Estée Lauder Eyes Puig Deal, Adding Gaultier and Paco Rabanne
A potential Estée Lauder-Puig merger would lift the American giant's premium fragrance share from 6% to 15%, narrowing L'Oréal's 16% lead, yet its own stock fell 7.75% on the news.

The fragrance licensing game has fundamentally shifted, and Estée Lauder's confirmation on March 23 that it was in talks to acquire Spain's Puig Brands SA exposed exactly how much catching up the American beauty giant needs to do. A deal that would push a combined entity's global premium fragrance market share from 6% to 15%, landing one point behind L'Oréal's 16% according to Morningstar analysts, is less a statement of ambition than an acknowledgment of structural necessity.
Puig, the Barcelona-based group founded in 1914, controls one of the most strategically significant brand collections in global beauty, and critically, it owns its marquee names rather than merely licensing them. Carolina Herrera, Paco Rabanne and Jean Paul Gaultier each generate sales approaching $1 billion. Charlotte Tilbury, acquired in 2020, is expanding aggressively. Byredo, Dries Van Noten, Nina Ricci and Penhaligon's fill out a portfolio that recorded net sales of $4.7 billion in 2023. Xavier Brun, portfolio manager at Trea Asset Management in Barcelona, put the structural logic plainly: "Carolina Herrera, Paco Rabanne and Jean Paul Gaultier are each close to a billion in sales, they're world-recognised, so you can leverage that, plus they bought Charlotte Tilbury which is expanding."
That ownership structure, not merely the brand names, is what Estée Lauder is really acquiring. A licensing arrangement gives a beauty conglomerate the right to produce scents under a designer's name, but the designer holds the renewal card. Owning the brand changes every downstream conversation, from retailer shelf allocation and celebrity scent deals to product architecture decisions such as refillable formats and ingredient sourcing, commitments that require a single P&L rather than a negotiated contract. Puig has been steadily building exactly this kind of structural control, having shed major licenses years ago in favor of brands it owns outright, and its formalized sustainability program reflects how deeply that ownership model runs.

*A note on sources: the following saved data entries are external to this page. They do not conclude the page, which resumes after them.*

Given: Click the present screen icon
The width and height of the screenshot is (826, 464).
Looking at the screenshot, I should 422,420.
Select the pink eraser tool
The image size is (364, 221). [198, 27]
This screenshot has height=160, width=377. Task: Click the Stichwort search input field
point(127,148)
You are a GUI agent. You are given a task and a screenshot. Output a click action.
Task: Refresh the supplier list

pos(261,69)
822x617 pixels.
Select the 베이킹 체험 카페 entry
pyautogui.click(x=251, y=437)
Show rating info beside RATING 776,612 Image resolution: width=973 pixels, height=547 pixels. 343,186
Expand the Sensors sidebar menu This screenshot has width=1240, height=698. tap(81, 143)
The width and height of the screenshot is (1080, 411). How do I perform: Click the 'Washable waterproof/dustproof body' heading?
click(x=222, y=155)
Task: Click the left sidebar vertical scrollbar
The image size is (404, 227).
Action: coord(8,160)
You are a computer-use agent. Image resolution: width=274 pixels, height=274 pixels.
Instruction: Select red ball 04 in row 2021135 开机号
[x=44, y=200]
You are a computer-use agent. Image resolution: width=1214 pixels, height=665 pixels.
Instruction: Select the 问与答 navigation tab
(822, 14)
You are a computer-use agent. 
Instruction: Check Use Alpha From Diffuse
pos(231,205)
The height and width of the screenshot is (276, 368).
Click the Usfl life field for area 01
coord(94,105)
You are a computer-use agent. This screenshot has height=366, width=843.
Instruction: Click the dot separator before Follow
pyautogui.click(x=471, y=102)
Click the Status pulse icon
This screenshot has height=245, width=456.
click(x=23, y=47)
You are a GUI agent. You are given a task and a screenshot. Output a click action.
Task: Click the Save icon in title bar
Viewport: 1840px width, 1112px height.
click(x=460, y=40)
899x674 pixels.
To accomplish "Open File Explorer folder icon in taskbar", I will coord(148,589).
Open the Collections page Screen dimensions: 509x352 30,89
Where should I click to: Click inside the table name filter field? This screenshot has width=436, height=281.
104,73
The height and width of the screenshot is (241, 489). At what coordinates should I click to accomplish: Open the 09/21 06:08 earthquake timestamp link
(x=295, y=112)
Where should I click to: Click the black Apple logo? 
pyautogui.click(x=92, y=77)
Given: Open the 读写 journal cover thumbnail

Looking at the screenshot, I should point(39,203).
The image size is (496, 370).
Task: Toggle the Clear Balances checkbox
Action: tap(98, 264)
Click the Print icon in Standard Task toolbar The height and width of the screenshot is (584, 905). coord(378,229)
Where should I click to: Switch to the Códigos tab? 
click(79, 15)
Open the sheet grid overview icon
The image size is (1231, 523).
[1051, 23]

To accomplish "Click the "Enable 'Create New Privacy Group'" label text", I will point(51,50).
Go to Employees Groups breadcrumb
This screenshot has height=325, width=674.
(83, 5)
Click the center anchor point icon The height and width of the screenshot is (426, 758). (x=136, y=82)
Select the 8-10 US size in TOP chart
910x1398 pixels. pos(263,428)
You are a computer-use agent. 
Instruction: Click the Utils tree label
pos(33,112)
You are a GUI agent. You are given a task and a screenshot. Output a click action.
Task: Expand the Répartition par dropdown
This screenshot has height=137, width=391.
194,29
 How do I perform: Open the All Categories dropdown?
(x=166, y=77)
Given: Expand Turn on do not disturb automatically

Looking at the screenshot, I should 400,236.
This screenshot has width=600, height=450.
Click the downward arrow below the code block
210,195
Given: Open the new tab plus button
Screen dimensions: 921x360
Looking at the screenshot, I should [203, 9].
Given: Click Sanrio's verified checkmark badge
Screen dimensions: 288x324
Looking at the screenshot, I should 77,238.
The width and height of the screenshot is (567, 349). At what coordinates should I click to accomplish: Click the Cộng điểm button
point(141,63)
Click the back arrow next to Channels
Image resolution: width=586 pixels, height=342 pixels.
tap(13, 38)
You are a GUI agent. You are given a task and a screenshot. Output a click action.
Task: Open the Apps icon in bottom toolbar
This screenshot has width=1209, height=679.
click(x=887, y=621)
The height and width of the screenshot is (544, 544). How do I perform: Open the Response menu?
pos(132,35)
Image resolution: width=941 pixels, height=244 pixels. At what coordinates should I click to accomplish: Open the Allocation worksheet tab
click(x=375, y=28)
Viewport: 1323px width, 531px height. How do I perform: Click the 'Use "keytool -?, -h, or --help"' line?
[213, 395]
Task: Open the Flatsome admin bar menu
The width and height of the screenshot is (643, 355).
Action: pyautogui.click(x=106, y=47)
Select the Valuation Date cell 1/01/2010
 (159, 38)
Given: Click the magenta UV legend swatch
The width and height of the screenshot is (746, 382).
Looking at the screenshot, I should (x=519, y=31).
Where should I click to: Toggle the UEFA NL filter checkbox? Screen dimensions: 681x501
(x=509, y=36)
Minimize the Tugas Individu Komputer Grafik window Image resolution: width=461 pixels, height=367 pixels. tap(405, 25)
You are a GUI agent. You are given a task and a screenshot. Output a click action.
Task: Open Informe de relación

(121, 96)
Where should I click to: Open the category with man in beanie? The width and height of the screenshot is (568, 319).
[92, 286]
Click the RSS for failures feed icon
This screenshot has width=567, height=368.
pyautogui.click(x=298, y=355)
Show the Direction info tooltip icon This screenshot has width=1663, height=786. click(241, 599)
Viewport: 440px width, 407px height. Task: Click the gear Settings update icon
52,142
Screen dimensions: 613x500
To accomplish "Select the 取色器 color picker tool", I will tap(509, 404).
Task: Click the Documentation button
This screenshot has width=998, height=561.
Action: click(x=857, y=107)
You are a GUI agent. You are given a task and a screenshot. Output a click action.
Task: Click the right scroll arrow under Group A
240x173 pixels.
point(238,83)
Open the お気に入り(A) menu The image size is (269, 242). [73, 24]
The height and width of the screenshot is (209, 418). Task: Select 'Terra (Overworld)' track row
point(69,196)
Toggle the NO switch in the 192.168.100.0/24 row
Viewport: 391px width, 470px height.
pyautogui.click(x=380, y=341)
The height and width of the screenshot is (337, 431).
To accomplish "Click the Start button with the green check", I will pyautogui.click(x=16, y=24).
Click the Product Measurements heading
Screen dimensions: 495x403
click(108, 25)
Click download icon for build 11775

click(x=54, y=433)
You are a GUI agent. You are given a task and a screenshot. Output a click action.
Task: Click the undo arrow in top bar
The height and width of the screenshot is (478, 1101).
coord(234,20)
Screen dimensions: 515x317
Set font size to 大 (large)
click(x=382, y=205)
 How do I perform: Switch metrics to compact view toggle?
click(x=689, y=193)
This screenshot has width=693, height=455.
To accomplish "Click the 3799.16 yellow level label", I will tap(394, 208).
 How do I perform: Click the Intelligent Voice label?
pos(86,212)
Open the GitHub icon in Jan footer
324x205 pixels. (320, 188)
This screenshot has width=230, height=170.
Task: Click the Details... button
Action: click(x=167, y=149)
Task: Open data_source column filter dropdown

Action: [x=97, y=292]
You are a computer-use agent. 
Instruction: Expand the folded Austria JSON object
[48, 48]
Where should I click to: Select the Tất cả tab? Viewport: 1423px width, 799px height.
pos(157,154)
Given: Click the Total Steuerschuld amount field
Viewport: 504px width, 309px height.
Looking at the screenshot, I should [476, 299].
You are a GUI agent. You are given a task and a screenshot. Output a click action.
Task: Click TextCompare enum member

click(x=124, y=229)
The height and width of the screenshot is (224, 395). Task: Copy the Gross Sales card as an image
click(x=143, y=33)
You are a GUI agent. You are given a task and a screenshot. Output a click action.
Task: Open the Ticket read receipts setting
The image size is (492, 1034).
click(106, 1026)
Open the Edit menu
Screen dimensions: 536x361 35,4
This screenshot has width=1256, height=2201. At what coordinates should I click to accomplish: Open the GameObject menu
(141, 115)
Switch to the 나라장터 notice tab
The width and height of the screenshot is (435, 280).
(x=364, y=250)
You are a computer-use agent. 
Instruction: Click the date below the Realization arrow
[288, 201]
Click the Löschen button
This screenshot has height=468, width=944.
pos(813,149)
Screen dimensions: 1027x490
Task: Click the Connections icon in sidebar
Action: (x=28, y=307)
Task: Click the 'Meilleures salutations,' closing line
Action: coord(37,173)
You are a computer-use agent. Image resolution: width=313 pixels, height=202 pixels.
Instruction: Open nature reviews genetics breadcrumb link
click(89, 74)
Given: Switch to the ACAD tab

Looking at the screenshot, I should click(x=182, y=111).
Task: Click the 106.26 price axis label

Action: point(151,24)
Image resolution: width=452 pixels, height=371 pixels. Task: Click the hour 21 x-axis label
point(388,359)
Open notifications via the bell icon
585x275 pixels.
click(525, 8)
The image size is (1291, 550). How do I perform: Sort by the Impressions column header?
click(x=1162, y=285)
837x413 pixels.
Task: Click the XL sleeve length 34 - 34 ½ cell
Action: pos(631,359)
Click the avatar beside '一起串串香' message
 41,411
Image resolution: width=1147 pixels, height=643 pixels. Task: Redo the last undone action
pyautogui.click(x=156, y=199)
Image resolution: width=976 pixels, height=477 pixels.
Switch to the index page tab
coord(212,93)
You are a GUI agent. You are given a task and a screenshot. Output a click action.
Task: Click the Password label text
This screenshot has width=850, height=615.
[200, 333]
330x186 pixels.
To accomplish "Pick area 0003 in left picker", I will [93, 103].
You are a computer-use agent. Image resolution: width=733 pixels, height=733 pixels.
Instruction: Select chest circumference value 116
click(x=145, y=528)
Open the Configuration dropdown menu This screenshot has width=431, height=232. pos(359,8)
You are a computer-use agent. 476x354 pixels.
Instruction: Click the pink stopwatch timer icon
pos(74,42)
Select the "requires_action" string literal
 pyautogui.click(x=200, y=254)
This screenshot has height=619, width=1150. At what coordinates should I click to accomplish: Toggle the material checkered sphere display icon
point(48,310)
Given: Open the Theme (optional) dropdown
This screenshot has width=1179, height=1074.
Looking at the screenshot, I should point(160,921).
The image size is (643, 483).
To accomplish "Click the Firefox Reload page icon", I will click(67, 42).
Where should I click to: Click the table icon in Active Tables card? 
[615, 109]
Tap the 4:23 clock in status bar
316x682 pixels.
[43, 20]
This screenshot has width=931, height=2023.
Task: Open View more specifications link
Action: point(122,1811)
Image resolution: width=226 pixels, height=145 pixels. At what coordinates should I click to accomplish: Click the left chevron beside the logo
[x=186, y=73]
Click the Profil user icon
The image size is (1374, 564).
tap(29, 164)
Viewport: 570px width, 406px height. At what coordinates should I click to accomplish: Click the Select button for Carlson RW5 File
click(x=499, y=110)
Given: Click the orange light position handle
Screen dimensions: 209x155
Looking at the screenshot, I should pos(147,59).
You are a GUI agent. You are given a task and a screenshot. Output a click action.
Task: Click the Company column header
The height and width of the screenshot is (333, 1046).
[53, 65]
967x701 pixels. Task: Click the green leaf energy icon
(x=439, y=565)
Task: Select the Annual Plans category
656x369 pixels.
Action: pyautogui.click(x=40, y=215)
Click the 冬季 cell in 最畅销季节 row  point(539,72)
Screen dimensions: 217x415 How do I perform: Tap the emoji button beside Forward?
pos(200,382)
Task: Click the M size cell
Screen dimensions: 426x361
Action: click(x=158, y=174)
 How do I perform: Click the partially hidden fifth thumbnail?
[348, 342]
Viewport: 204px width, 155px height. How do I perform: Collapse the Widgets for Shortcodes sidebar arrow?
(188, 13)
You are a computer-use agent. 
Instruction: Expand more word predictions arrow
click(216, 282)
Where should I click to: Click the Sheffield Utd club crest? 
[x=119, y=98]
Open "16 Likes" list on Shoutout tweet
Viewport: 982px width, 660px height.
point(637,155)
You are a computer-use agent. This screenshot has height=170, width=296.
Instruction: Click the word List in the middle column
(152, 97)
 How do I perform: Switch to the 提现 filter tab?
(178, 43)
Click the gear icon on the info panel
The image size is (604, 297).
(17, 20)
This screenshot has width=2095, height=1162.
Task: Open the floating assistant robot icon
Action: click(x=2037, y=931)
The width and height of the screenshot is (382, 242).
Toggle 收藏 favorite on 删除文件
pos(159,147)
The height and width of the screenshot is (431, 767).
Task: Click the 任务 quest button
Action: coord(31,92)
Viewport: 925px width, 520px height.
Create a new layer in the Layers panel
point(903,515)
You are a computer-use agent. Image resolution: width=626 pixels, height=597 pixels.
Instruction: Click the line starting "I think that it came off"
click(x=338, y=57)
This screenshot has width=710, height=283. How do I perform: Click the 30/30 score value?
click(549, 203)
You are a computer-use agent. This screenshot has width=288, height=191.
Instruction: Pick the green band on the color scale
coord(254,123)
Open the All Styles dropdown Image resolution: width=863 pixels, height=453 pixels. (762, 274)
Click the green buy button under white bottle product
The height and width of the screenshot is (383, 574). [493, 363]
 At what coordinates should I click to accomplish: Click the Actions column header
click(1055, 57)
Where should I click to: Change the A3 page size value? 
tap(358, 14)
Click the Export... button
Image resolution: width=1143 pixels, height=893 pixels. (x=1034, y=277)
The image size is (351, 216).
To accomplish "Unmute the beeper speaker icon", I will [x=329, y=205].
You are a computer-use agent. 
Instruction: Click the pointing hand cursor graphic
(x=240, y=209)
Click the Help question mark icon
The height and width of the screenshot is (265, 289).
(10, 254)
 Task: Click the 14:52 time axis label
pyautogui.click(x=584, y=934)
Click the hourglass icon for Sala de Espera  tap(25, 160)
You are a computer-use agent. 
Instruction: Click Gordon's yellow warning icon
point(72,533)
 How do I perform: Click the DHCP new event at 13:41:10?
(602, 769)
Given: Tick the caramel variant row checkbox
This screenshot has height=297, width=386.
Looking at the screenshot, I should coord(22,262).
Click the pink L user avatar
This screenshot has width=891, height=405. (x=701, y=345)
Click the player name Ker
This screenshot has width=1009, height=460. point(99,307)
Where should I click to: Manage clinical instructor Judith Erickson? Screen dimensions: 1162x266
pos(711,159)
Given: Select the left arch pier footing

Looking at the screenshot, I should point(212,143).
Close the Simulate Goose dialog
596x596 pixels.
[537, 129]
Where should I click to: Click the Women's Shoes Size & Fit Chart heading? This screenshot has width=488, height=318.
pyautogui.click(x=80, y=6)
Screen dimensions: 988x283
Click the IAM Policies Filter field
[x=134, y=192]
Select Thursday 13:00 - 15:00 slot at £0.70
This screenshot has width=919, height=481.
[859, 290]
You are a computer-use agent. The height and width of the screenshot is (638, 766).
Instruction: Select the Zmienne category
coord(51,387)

The competitive pressure behind the talks is hardly subtle. L'Oréal's $4.6 billion acquisition of Kering's beauty business handed the French group exclusive development rights for fragrances under Gucci, Bottega Veneta and Balenciaga, alongside the Creed line. For Estée Lauder, sitting at a 6% premium fragrance share, a proportionate response was overdue. A combination with Puig would produce a beauty group valued at roughly $40 billion with approximately $20 billion in annual sales, Jefferies analyst Sydney Wagner estimated, shifting the new entity's portfolio balance to 38% skincare, 34% fragrance, 26% makeup and 3% hair.
Markets registered the news as a double-edged development. Puig's shares surged 13% in Madrid following the disclosure, though the stock remained below its €24.50 listing price, trading around €17. Estée Lauder fell 7.75% on the New York Stock Exchange on March 23, with losses deepening to roughly 17% across the two-day period, reflecting investor unease about the scale and timing of a potential $10 billion-plus acquisition. Estée Lauder posted a $1.13 billion loss in fiscal 2025, has announced plans to cut up to 7,000 jobs, more than 11% of its workforce, and is midway through a restructuring it calls "Beauty Reimagined." Barclays analyst Lauren Lieberman was pointed: "While likely financially accretive to [Estée Lauder], we believe the potential acquisition of Puig would be dilutive to the company's Beauty Reimagined turnaround strategy."

Both companies confirmed the discussions but stated no agreement had been reached and no final terms set. As of April 1, the negotiations had advanced toward a deal consisting mostly of stock that could be formally announced within weeks. Marc Puig, who built the group into a global force, stepped back from the CEO role to concentrate on the combination. The underlying category argument is hard to dismiss: U.S. prestige fragrance grew 5% by value last year and finished as the second-largest segment in prestige retail according to Circana data. Whether that growth trajectory is enough to justify the integration complexity of merging two iconic but very different beauty dynasties is the question neither balance sheet alone can answer.